======== DATA ENTRIES ========
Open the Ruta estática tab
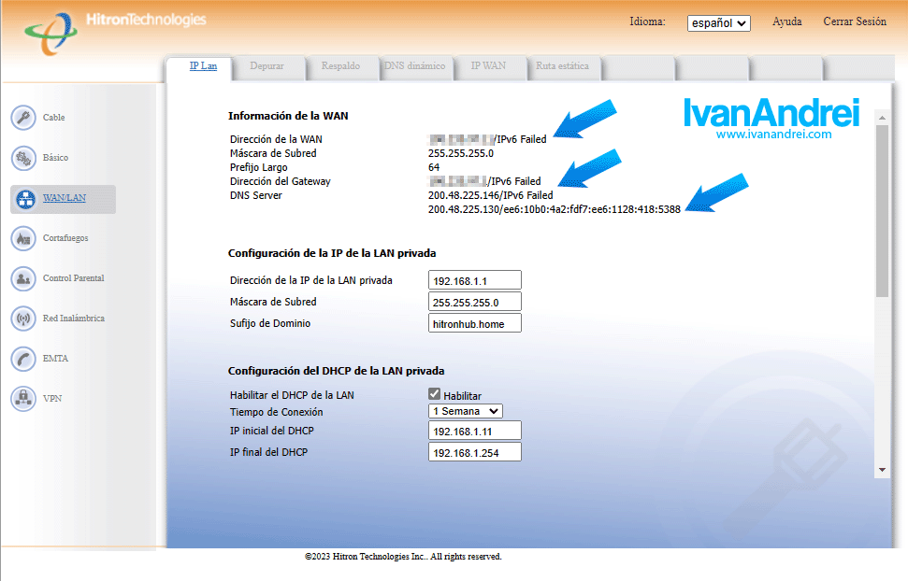Screen dimensions: 908x581 562,66
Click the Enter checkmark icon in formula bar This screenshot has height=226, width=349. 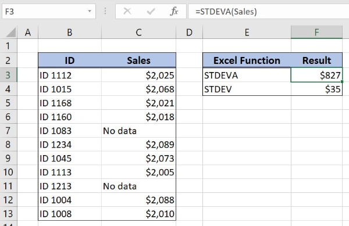[151, 11]
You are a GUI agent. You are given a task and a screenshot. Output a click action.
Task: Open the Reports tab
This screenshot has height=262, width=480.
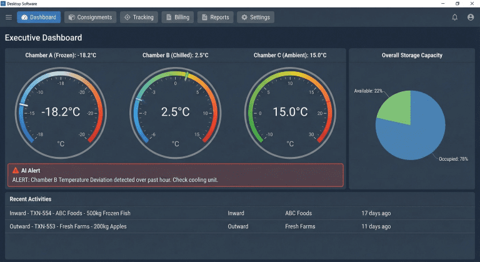tap(216, 18)
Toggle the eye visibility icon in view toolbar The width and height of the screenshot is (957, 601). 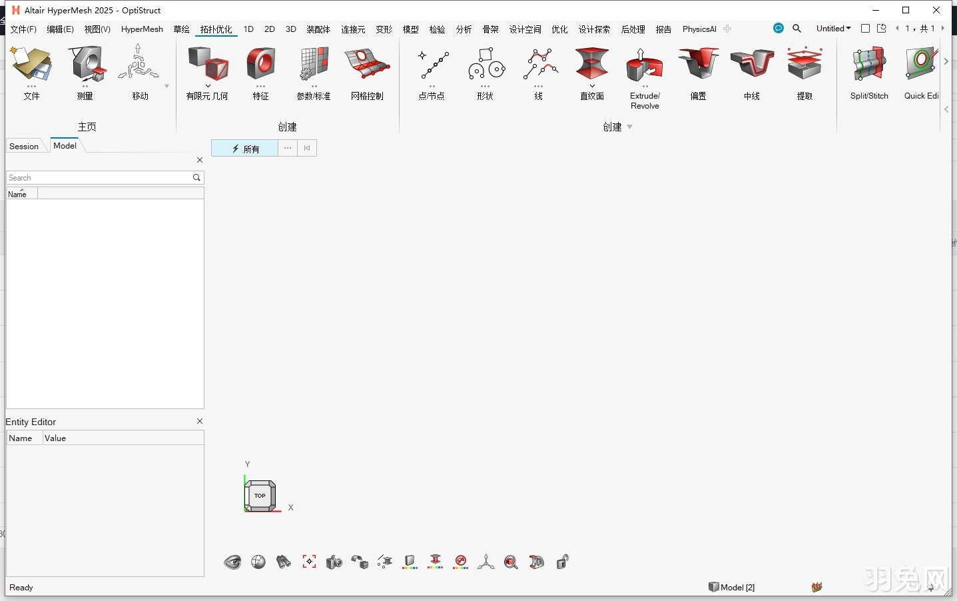coord(232,562)
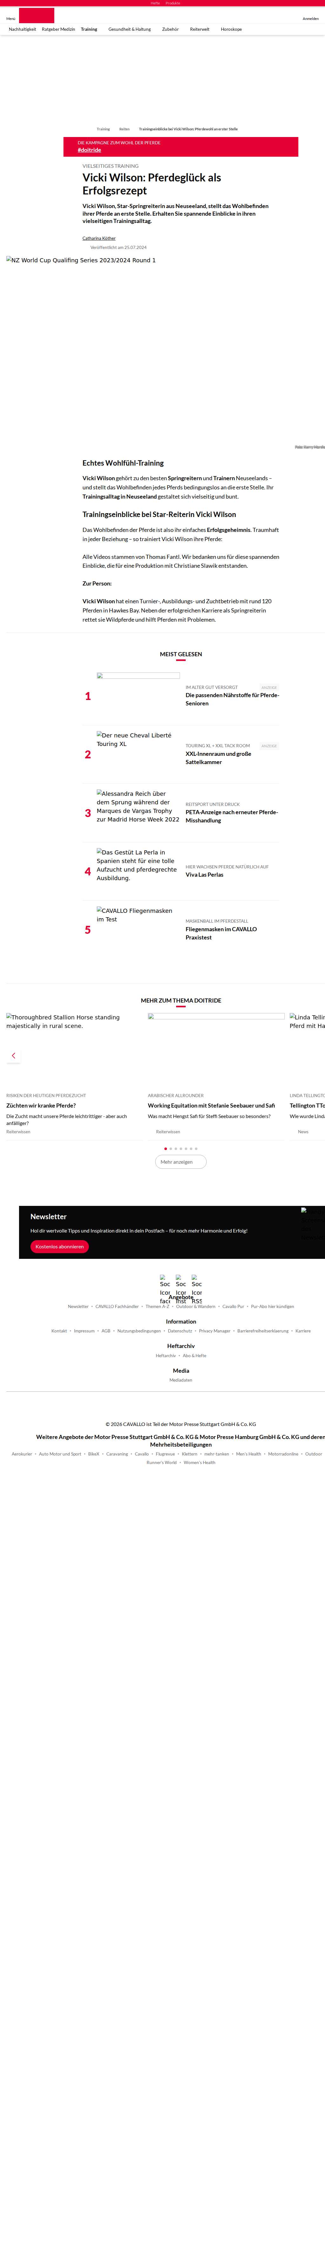Select the last carousel pagination dot
The height and width of the screenshot is (2250, 325).
click(x=197, y=1149)
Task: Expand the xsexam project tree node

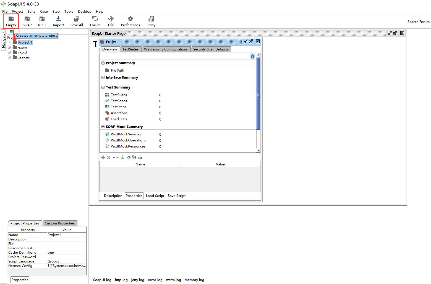Action: (x=9, y=57)
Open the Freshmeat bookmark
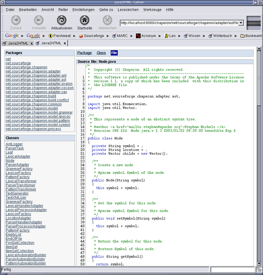This screenshot has width=263, height=275. (61, 36)
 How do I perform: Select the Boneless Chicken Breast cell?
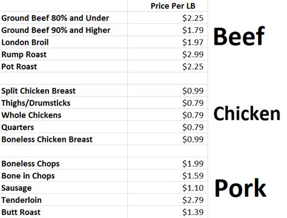[64, 139]
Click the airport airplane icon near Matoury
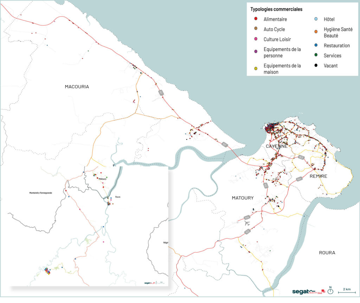This screenshot has height=303, width=360. 247,223
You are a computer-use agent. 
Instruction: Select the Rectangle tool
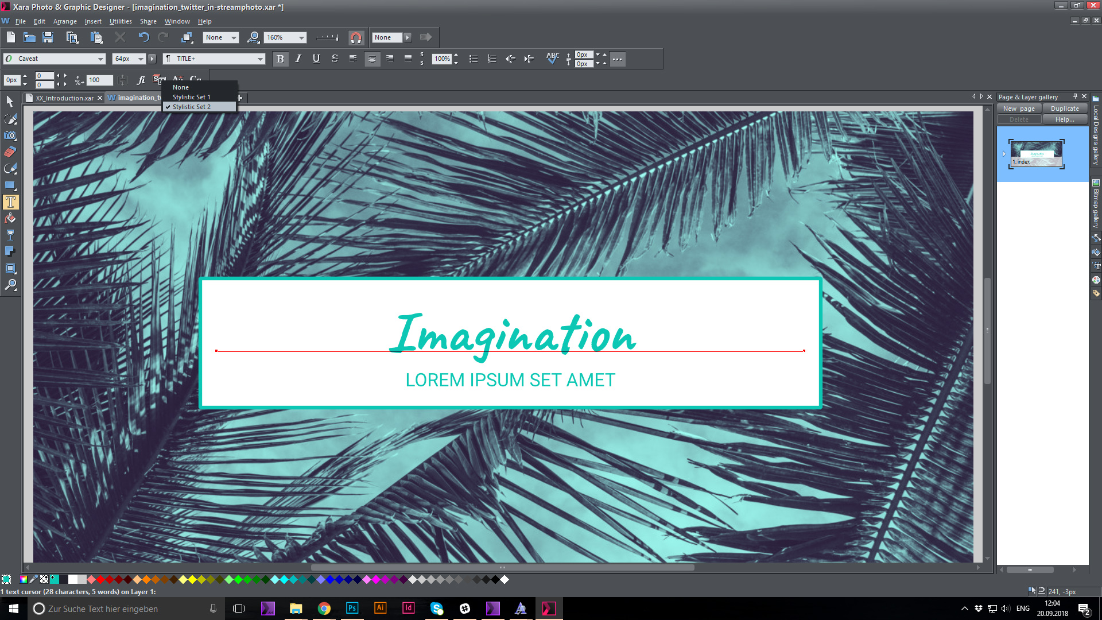pyautogui.click(x=10, y=185)
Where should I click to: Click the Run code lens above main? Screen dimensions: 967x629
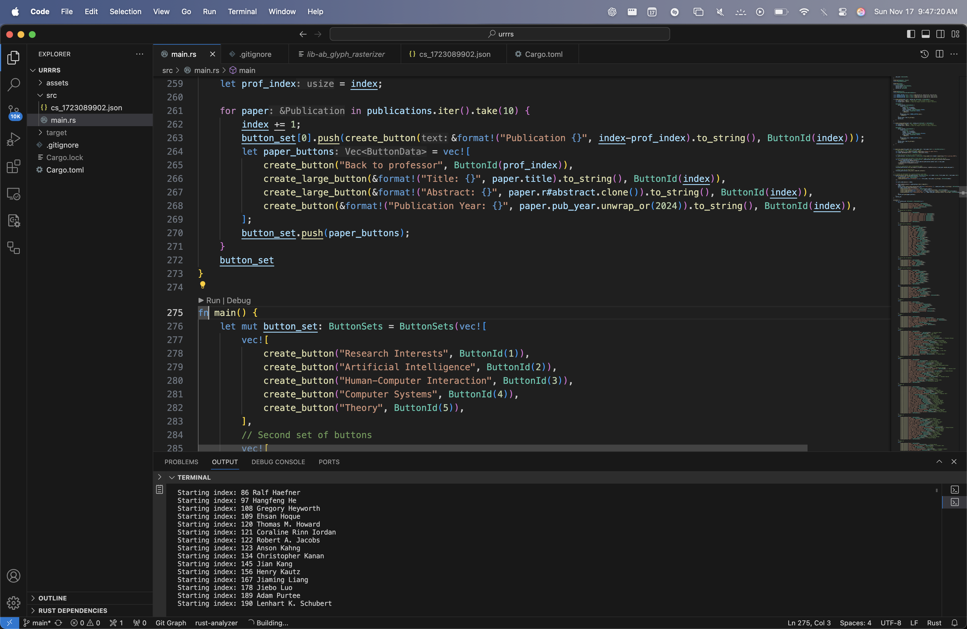click(213, 300)
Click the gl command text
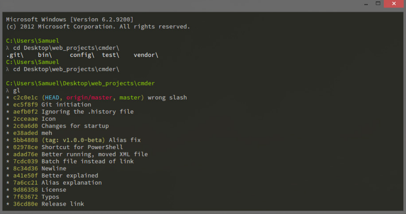Screen dimensions: 406x214 point(17,91)
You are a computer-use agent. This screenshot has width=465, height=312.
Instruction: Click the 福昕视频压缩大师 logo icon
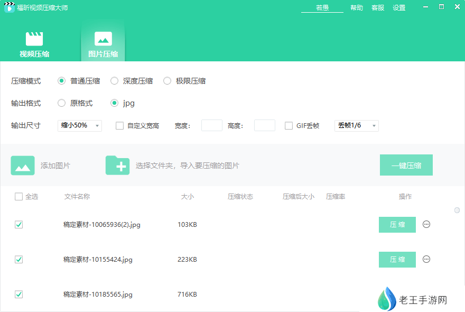9,7
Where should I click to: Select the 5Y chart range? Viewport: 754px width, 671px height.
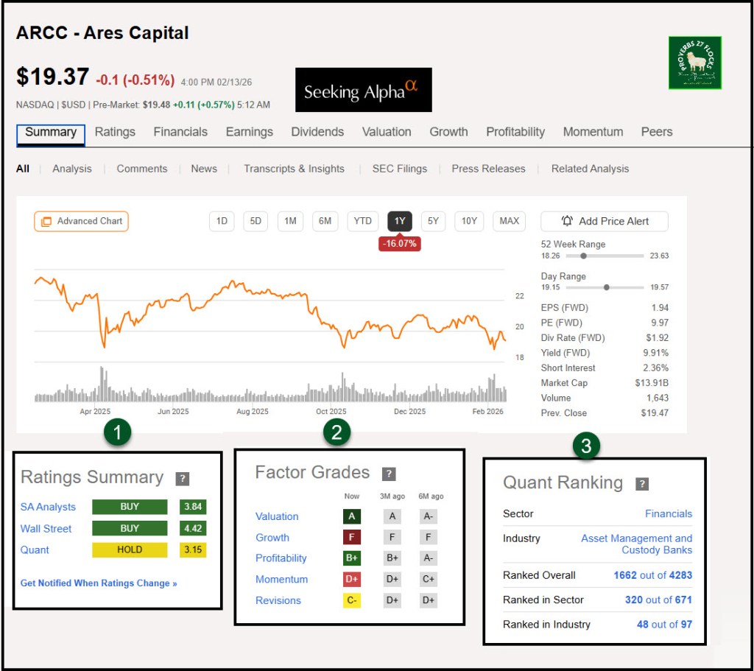433,221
========
▸ **GIVEN EXERCISE**
Give the lines of the items from the line containing "Click the gl command text" through the last line as a JSON list of strings, one string per line, with blank lines and pictures omitted.

▸ **FINISHED EXERCISE**
[
  "Click the gl command text",
  "Screen dimensions: 406x214 point(17,91)",
  "You are a computer-use agent. This screenshot has width=465, height=312.",
  "Instruction: Click the 福昕视频压缩大师 logo icon",
  "9,7",
  "Where should I click to: Select the 5Y chart range? Viewport: 754px width, 671px height.",
  "433,221"
]